I’ve been thinking a lot lately about what I call “Pilgrim’s Providence.” This is when we as travelers embrace the challenges and opportunities that come along our pathway as a kind of opportunity provided for us. It is a perspective that has served me well in my times of travel, leading to not a few new adventures.
Extending the principle, I have been thinking about the “Reader’s Providence.” Is there a link, a happenstance, an unseen connection in our literary moments? As I ask the question I realize that I have been presuming that there is. Quite a number of the blogs on A Pilgrim in Narnia–and not a few of the comments–are about the unusual links I find between authors, books, and readers.
Here is another one of those links.
Right now it is early evening in the northwest of England. A cold rain is falling, so I have commandeered a table in the common room of the hostel. I have just finished rereading Mary Shelley’s incredible book, Frankenstein (1818) as background reading for a course on Folkloric Transformations at Signum University this fall.* I know that Frankenstein fits well within our pop culture Bible, but the original book is a far more sophisticated piece of work than you might imagine. I am always moved by its complex treatment of the relationship between God and humanity, and its rewriting of Milton’s Paradise Lost. If you have not read it, queue it up.
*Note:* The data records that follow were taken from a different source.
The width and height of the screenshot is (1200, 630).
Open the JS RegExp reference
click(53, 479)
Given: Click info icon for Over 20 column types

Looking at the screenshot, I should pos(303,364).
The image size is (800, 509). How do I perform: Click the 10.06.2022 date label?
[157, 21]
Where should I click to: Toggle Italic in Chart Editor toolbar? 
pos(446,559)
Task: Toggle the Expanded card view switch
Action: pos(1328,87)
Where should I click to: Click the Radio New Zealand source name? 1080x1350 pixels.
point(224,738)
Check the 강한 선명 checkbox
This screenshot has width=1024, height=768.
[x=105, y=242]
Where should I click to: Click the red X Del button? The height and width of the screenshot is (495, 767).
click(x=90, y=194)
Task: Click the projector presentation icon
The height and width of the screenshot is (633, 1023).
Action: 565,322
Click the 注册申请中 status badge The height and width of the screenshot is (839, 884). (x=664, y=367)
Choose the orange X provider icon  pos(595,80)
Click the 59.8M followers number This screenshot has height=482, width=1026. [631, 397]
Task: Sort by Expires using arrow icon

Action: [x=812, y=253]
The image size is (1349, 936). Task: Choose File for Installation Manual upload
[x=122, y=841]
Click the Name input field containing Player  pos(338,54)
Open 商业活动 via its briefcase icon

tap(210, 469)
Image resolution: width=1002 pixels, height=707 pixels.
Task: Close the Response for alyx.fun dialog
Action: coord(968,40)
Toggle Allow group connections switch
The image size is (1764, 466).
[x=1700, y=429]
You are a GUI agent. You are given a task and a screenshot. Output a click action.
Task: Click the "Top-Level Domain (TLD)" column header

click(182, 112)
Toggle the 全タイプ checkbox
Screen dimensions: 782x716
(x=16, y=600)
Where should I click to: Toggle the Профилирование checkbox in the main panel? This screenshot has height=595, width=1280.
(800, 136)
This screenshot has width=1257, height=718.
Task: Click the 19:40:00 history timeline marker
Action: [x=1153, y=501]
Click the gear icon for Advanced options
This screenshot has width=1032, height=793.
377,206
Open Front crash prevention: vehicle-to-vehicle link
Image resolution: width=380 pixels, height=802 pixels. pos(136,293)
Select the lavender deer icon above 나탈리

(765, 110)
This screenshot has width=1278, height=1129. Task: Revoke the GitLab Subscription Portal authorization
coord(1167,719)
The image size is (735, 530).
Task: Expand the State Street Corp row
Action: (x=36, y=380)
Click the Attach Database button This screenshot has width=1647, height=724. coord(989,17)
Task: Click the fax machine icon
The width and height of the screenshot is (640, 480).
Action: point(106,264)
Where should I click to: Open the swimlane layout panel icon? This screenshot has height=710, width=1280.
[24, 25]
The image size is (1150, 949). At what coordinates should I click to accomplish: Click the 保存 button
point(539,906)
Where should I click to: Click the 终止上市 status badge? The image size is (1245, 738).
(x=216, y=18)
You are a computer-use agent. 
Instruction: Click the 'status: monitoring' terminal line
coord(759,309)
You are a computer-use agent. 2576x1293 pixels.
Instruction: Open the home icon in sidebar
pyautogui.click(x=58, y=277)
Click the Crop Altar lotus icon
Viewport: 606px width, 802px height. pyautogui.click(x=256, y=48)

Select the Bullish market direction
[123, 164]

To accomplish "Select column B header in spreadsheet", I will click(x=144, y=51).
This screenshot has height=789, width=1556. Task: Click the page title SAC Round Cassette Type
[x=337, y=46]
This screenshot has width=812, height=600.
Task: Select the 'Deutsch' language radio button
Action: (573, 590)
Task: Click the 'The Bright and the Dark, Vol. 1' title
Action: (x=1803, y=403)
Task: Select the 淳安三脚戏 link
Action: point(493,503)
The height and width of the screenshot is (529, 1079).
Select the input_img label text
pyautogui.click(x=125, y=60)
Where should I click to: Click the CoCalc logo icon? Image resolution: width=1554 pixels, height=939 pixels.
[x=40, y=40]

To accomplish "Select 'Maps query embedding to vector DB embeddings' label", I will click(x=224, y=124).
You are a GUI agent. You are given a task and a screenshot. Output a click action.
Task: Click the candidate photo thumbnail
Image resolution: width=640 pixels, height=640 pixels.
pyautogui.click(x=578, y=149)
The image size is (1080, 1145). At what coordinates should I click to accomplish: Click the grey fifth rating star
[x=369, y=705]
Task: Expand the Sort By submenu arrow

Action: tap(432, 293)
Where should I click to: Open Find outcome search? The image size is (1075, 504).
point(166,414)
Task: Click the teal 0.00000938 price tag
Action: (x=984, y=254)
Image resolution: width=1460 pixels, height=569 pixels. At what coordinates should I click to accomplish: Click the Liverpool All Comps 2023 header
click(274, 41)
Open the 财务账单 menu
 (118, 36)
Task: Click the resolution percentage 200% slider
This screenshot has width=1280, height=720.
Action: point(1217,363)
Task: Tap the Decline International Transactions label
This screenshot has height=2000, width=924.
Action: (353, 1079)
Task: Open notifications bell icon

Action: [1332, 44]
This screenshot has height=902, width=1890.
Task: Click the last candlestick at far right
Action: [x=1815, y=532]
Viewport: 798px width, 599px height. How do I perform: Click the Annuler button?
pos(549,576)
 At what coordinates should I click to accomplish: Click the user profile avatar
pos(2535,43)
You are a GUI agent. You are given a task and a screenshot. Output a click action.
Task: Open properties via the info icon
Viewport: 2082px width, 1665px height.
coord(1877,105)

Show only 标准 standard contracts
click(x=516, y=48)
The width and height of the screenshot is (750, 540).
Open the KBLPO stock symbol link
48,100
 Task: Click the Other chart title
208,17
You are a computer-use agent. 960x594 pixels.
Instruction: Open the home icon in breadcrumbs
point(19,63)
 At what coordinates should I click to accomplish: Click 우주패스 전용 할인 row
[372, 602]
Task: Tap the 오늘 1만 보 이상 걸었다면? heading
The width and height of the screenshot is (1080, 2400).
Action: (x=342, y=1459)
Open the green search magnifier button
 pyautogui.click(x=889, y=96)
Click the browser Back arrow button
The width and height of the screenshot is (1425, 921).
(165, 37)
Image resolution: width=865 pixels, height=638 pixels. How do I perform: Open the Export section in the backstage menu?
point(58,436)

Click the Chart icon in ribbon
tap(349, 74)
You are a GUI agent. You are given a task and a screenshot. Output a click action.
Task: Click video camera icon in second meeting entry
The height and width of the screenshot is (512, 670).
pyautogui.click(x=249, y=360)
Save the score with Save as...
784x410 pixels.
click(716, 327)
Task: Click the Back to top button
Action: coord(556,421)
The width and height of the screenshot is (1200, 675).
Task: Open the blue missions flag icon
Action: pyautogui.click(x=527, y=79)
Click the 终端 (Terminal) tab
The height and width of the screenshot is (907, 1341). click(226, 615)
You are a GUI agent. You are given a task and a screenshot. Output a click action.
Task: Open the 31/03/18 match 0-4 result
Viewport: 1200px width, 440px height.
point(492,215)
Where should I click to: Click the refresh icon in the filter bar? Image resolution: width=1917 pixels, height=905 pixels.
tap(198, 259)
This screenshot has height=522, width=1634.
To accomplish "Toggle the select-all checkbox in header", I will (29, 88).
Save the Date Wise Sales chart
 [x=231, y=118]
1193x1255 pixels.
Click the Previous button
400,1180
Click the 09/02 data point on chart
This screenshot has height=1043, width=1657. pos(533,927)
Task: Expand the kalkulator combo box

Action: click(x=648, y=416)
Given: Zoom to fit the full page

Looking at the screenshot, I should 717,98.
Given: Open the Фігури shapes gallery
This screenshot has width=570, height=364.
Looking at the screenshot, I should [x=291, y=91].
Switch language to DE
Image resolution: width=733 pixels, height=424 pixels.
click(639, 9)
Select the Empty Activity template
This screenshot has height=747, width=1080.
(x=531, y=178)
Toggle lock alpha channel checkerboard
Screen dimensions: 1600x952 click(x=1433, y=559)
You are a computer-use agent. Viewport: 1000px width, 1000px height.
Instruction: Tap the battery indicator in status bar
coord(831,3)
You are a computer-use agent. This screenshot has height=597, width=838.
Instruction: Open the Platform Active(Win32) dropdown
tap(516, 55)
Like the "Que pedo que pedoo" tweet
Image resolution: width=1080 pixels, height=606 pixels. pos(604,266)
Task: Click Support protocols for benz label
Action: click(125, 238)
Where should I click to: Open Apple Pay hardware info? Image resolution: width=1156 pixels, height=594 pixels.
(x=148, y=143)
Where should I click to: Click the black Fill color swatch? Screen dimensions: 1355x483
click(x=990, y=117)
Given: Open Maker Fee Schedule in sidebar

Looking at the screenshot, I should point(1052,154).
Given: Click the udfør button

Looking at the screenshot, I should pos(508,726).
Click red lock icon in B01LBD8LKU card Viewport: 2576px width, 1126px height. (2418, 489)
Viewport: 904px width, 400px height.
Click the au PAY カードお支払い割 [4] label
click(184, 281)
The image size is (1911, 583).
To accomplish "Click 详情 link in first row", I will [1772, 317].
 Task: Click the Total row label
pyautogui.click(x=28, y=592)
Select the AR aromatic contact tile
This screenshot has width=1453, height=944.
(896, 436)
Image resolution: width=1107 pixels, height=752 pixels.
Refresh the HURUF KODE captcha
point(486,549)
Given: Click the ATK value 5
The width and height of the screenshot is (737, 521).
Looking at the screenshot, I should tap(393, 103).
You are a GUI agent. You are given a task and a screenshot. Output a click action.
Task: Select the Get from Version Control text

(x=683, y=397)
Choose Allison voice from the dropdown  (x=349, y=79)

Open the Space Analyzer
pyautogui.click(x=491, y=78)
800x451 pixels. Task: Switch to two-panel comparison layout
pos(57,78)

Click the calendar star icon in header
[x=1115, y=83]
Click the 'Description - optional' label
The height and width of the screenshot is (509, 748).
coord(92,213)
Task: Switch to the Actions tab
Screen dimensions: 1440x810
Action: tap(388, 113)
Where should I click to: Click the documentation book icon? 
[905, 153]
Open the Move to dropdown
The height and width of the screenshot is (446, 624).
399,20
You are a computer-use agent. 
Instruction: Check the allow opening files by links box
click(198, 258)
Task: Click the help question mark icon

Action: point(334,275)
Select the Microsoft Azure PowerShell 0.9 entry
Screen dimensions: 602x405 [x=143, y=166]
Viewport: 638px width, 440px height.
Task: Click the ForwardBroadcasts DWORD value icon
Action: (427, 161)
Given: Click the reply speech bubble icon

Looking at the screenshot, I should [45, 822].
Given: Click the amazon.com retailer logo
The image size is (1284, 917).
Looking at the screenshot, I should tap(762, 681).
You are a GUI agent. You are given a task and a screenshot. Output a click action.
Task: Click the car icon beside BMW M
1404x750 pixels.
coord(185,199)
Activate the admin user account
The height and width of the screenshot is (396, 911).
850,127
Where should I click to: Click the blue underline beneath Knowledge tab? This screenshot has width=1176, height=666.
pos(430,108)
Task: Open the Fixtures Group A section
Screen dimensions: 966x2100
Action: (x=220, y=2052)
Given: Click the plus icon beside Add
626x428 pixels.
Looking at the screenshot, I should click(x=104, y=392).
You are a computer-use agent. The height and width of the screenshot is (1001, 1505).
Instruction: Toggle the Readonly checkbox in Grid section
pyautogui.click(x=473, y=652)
I listened to the audio this time—a decent job by Ralph Cosham—and just finished the last, mournful chapter as I sat down to work for the evening. I loaded the Lumineers, then checked email and facebook. Almost the next words I read were of C.S. Lewis in An Experiment in Criticism as he is thinking about “bad taste in art” (21). He speaks here of the immature “use of pictures”—enjoying a painting or work of art to be moved by it.
The real objection to that way of enjoying pictures [in this way] is that you never get beyond yourself. The picture, so used, can call out of you only what is already there. You do not cross the frontier into that new region which the pictorial art as such has added to the world. Zum Eckel find’ ich immer nur mich (21-22).
If interpretation of art remains only in the chest of the art lover, it limits the lover’s experience.
Then the German phrase. Despite having two semesters of German, I decided I had to look up the phrase. Instead of using Google Translate, I searched my C.S. Lewis files. Lo and behold, I found the phrase translated in the draft a paper by Dordt College musicologist, John MacInnis: “With disgust I find only ever myself.” According to MacInnis, Lewis is paraphrasing Wotan (Odin) in Wagner’s Ring Cycle, The Valkyrie II.2. Wotan is calling out for a free agent to do a task for him that he cannot do for himself. The god laments:
How can I create a free agent whom I have never protected, who by defying me will be most dear to me? How can I make that other, no longer part of me, who of his own accord will do what I alone desire? What a predicament for a god, a grievous disgrace! With disgust I find only myself, every time, in everything I create. The other man for whom I long, that other I can never find: for the free man has to create himself; I can only create subjects to myself (“Libretti Die Walküre“).**
MacInnis’ connection provides an important background to the passage in An Experiment in Criticism. What struck me—fresh off having heard the entire book—was how profoundly this one paragraph from an English translation of The Valkyrie describes Frankenstein at its deepest levels. In fact, you could say that in Frankenstein Mary Shelley uses the first two questions to show the kind of conversation Milton never addresses, while the rest of the paragraph captures the “Creator’s Dilemma” in this gothic masterpiece. It is a stunningly beautiful and precise description of Frankenstein buried within a German opera from a generation later.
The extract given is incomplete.